The rest of the setup is bare bones on purpose. Each recipe is two files: a markdown file for the free-text content — the story, the technique explanations, the context — and a JSON file for the structured data like ingredients, steps, categories, and tags. The JSON gets used for building the category and tag pages and for displaying the recipe steps and ingredient lists.
The urge as an engineer is to build a proper data model for
ingredients. Normalized names, amounts, and units. Separate fields for quantity, measurement,
and item so you can scale recipes, convert between metric and imperial, and compare
ingredients across dishes. I know because I've done it before, and it was a constant source
of bugs. Bad pluralization ("1 tomatoes"), weird edge cases ("a pinch of salt" — what unit is
"pinch"?), and degraded experiences for no real benefit. I never ended up using any of the
fancy features it was supposed to enable. So this time, ingredients and steps are just string
arrays. "2 cups heavy cream" is a string. "1 vanilla bean, split and scraped" is a
string. They exist to be displayed, not computed over.
For the content itself, I've kept it just as simple. I've previously written a few different CLIs and agent loops for generating content, but I'm more and more bearish on writing your own agents. The existing harnesses are good, and they're where I spend most of my time anyway. I want my recipe writing to happen there too.

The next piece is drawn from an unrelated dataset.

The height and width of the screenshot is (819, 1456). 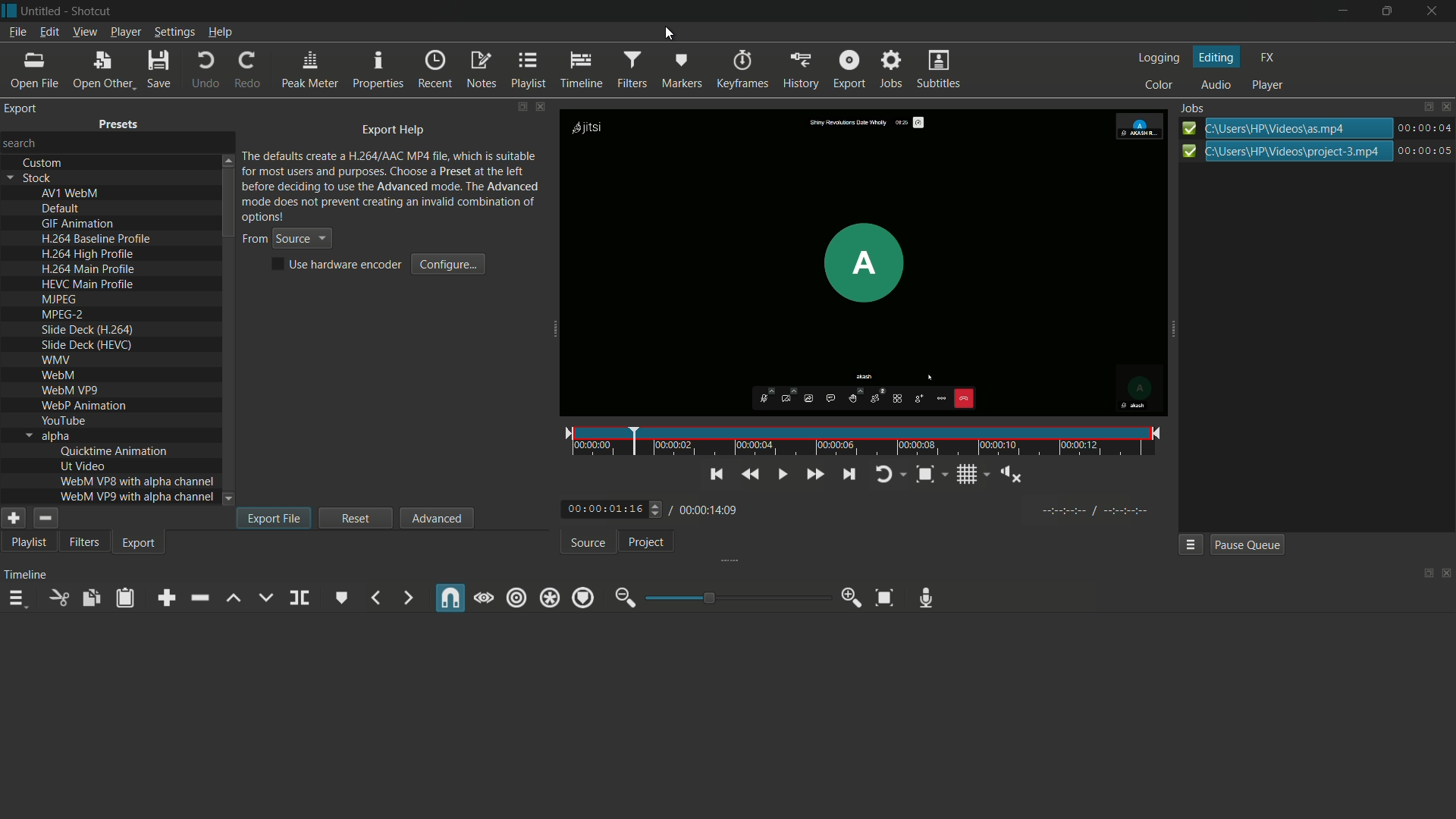 I want to click on cut, so click(x=60, y=597).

Instead, I built an "add recipe" skill. I like skills. The idea of turning the agent from a very general tool, doing average things, into a focused workflow follower is compelling to me. The skill covers what the inputs should be — normally just a short description of a dish — and then prompts for references or images so we can narrow down what to write. We describe the output format and what we want the content to read like: educational but inspirational, ambitious but grounded in the reality that we're writing for home cooks, not restaurant kitchens. It's all about adding guard rails and narrowing the scope of the agent so it does the one thing well.
I didn't go to culinary school, but Claude probably knows most cooking techniques, especially all the French ones I struggle to pronounce. Since the whole point of this project is to become a better cook and learn these skills, I had Claude create a set of reference files describing techniques — blanching, brining, mounting, tempering, and so on — explaining what they are and when to use them. The skill references these files, which means every recipe that mentions "mount with butter" explains it consistently, and I get to learn the concept properly. It's basically a style guide, but for cooking knowledge instead of prose.
So does it work? I made a Coconut Bread Pudding with Pineapple Cream from Top Chef, and it was delicious.
Building things for yourself is still one of the best reasons to write code. Not everything needs to be a startup or have a growth strategy. Sometimes you just want to cook a great meal for your friends, and you need a good recipe to get there.